25 maio

Vício em Pornografia: Como Funciona o Tratamento?

Eu sempre me deparo com essa questão no consultório e meu intuito com este texto é simplificar para você um assunto super denso. E, como em toda simplificação, algumas coisas ficarão aparentemente rasas.

Então, já te peço: se ficar alguma dúvida, pode me mandar uma mensagem! Estou presente nas principais redes sociais.

Afinal, Pornografia é Considerada um Vício?

Sobre o “vício” em conteúdo adulto, a verdade é que o termo não é aceito para efeito de tratamento de saúde. Ou seja: a pornografia não é classificada como um vício pelas ciências da saúde. E é essa ciência quem valida e cria os protocolos de tratamento aprovados.

Então, como eu — sendo uma psicóloga regulamentada — poderia tratar isso?

O primeiro passo é tirar a “capa” de vício. Tratamentos de vícios tradicionais possuem um kit de sintomas e tratamentos já validados. Para a pornografia, o buraco é mais embaixo.

Entendendo a Relação com o Conteúdo Adulto

Cada paciente apresenta uma relação muito variada com o uso de conteúdo adulto:

  • Compulsão: Alguns apresentam um comportamento compulsivo (onde já poderia entrar um tratamento validado e adaptado).
  • Alívio de Ansiedade: Outros usam a pornografia para cumprir a função de aliviar o excesso de ansiedade do dia a dia.
  • Ciclo de Culpa: Alguns recorrem ao uso por se sentirem muito “errados” em desejar demais, entrando em um uso desenfreado até sentirem que perderam o controle.
  • Hábito Prático: E há os que começaram apenas por curiosidade e, com o tempo, isso virou um hábito quase que religioso.

Eu poderia citar muitos casos nesses meus 11 anos atendendo a sexualidade humana. O que posso afirmar com segurança é que a pornografia é um preenchedor de lacunas muito versátil na vida das pessoas — e é exatamente por isso que ela é tão “demonizada”.

💡 Outro ponto importante: O que contribui para essa demonização é o fato de o sexo ainda ser um tabu quase inquebrável na sociedade e, infelizmente, usado muitas vezes para controle de massas (mas esse é um papo para outro momento, caso você queira).

Como Funciona o Tratamento na Prática?

O meu papel no consultório é entender qual buraco esse “vício” está tampando e, junto com o paciente, encontrar uma solução real.

A questão que eu acredito ser a mais “pesada” é que mudanças emocionais levam tempo. E elas precisam levar, caso contrário, não passam de um mero impulso passageiro.

O paciente que consegue vencer essa barreira junto com o seu psicólogo desfruta de uma sexualidade plena e livre de tabus — exatamente como deveria ser para todos. Mas a vida, como bem sabemos, não é um morango. 🟡

Quando é a Hora de Buscar Ajuda?

Se você sente que sofre com esse hábito, não deixe de procurar ajuda com um psicólogo especializado.
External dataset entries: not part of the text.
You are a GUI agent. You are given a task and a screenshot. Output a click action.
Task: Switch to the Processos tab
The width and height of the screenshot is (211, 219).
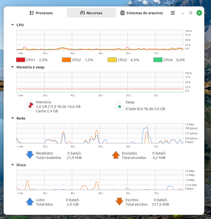[x=41, y=13]
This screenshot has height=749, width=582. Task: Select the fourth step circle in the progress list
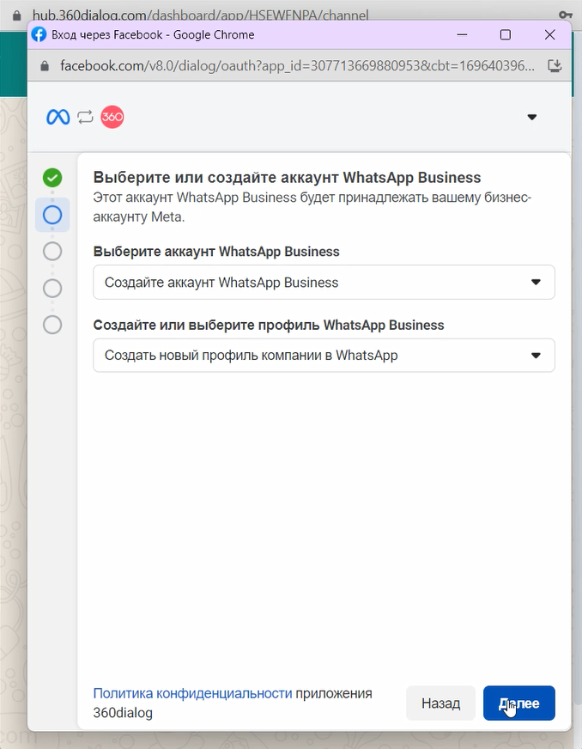[x=52, y=288]
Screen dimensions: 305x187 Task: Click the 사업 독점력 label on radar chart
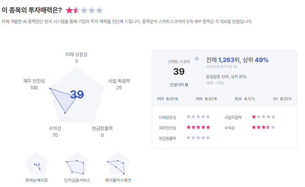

Além disso, se esse comportamento estiver fortemente associado ao ato de autoamar-se (a famosa masturbação), é provável que o seu corpo tenha se acostumado com um padrão de estímulo que o sexo natural não vai conseguir atingir.

Isso pode gerar alguns problemas específicos na sua vida íntima (posso falar sobre eles também no blog, basta me pedir!) e, nesses casos, faz-se necessária também uma avaliação com um fisioterapeuta pélvico.

Não Fique Refém: Procure Suporte

Não se preocupe, pois tudo isso a gente conversa com calma e acolhimento na terapia. Não fique refém desse ciclo e não jogue a sua vida íntima fora. Procure ajuda especializada.